The task:
What you produce should be every line from the data that includes "folder".
(Records provided begins)
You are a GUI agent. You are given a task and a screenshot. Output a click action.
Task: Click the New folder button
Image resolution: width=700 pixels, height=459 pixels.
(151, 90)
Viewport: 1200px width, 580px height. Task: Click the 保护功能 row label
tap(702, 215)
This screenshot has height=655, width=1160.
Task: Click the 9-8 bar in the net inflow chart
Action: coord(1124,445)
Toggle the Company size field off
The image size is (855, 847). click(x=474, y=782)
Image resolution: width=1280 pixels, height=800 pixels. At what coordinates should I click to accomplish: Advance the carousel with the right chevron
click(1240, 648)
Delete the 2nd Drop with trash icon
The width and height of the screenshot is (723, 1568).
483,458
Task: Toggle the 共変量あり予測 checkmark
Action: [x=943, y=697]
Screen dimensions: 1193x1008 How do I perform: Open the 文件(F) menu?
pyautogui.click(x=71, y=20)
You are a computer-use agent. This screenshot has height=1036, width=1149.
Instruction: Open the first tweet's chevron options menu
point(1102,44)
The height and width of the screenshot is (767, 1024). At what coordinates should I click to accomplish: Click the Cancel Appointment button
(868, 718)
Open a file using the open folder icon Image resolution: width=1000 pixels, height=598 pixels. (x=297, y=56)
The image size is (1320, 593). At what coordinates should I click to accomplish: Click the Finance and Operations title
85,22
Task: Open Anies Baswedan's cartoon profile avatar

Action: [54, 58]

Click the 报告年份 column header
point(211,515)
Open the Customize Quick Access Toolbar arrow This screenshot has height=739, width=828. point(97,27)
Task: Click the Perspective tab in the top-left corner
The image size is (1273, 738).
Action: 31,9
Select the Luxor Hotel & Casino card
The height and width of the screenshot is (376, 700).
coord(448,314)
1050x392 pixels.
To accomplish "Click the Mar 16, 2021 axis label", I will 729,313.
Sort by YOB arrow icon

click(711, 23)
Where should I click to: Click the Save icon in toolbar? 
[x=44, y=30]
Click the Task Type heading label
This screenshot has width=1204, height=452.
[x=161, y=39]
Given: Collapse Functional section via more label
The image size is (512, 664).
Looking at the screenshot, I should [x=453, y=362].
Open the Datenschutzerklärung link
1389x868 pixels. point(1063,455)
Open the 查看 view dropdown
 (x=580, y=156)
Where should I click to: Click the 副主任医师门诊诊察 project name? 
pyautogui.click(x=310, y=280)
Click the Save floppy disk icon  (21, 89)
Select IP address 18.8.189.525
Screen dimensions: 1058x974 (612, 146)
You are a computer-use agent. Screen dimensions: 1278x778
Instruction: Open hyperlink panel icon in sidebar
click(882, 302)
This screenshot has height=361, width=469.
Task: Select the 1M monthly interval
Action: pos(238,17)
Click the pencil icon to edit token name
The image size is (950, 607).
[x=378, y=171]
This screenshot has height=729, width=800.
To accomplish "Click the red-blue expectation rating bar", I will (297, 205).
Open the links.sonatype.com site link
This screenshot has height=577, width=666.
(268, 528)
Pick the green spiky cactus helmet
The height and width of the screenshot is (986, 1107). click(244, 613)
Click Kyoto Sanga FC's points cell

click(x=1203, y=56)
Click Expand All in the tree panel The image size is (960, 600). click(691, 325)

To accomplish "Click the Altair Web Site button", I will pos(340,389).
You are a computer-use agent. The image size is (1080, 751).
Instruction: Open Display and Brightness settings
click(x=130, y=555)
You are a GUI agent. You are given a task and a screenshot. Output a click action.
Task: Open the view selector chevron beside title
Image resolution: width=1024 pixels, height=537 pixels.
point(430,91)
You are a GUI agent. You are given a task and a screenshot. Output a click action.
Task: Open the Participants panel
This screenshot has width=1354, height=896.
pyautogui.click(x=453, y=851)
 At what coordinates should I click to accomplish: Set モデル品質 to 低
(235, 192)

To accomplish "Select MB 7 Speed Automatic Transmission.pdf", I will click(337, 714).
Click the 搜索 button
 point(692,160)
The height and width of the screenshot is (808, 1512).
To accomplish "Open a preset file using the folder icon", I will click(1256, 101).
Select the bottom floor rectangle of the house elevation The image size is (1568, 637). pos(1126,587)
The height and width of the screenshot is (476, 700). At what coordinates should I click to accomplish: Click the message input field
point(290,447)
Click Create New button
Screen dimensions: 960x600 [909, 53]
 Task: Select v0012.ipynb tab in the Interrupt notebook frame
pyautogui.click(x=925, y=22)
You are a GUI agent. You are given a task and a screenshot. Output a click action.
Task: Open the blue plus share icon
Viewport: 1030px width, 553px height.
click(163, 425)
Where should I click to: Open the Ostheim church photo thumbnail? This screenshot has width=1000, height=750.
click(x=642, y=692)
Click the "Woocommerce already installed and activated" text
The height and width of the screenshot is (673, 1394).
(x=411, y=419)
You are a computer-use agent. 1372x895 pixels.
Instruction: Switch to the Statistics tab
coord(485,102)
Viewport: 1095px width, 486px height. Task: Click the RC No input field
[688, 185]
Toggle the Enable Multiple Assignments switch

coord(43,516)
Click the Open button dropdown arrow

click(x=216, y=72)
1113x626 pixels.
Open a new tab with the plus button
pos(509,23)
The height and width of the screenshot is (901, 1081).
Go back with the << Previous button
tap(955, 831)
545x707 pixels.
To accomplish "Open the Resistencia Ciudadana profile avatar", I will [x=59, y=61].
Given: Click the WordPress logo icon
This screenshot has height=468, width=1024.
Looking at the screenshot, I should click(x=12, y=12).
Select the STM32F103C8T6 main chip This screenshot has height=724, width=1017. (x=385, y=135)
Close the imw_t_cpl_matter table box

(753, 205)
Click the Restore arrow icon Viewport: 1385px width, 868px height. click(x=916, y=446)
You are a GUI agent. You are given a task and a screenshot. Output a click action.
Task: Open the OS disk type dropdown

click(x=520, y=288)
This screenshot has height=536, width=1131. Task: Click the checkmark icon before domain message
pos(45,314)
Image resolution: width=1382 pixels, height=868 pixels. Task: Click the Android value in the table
(Records provided ends)
Your solution:
Task: Click the New folder button
Open a file using the open folder icon Image resolution: width=1000 pixels, height=598 pixels. (x=297, y=56)
To accomplish "Open a preset file using the folder icon", I will click(1256, 101).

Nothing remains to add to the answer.